1. What is it and where does it come from?

Acidophilus is known as a probiotic and is part of a group of beneficial intestinal bacteria called lactobacilli. L. acidophilus is present in the intestines at birth and is eventually joined by another well-known bacteria called L. bifidus. Both are highly beneficial to the proper function of the intestine and to overall health and may be the most important bacteria of over 400 species in the digestive tract. It helps maintain a normal balance of healthy flora (bacteria).

This form of “healthy” bacteria is beneficial to the human digestive tract so that it may continue optimal functioning and may also play an important role in supporting immune system function.

2. What does it do and what scientific studies give evidence to support this?

There is much scientific evidence showing the benefit and actually the necessity of probiotic bacteria such as acidophilus. Such evidence is, however, commonly shrugged off in our society of antibacterial super-users. Such good bacteria as acidophilus play an important role in the production of many nutrients and in the proper absorption of nutrients. Acidophilus also acts to keep destructive yeasts and bacteria suppressed, therefore, maintaining a healthy balance within the body. An extra benefit of supplementing with probiotics like L. acidophilus is the detoxification of the system which invariably reduces much of the stress on the liver. Many studies have suggested that acidophilus may be an immunity enhancer suppressing the toxic effects of carcinogens.

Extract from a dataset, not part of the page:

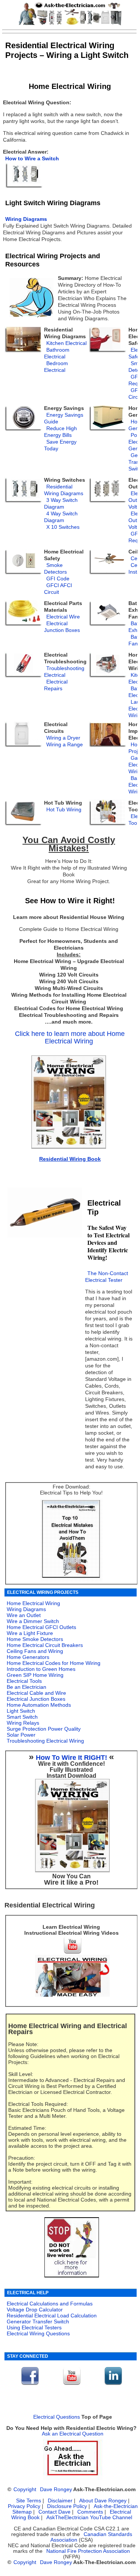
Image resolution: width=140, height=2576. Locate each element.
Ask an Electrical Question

3. Who needs it and what are some symptoms of deficiency?

Everyone needs acidophilus, it is an essential part of the digestive tract. But it becomes especially important to take acidophilus when one is in a state of deficiency. Supplementing with L. acidophilus during and after the use of antibiotics is of extreme importance since antibiotics will kill off the majority of good bacteria and cause symptoms of deficiency and possible overgrowth of various yeasts.

4. How much should be taken?

Are there any side effects?

The amount taken varies depending on what you are trying to treat or if you’re just going for a maintenance amount. Usually, the directions listed on the bottle will work for just about any of the symptoms of deficiency. As a general rule, there should be no less than 1 billion active organisms per gramme and they should be taken with food and stored in a cool place. Heat and freezing will kill acidophilus. It is best to get an acidophilus supplement that has an enteric coating as this helps the organisms to be delivered to the intestine unharmed.

The only side effects may be a little gas for maybe the first week as your body adjusts to the bacterial shift. After the first week, the gas will subside.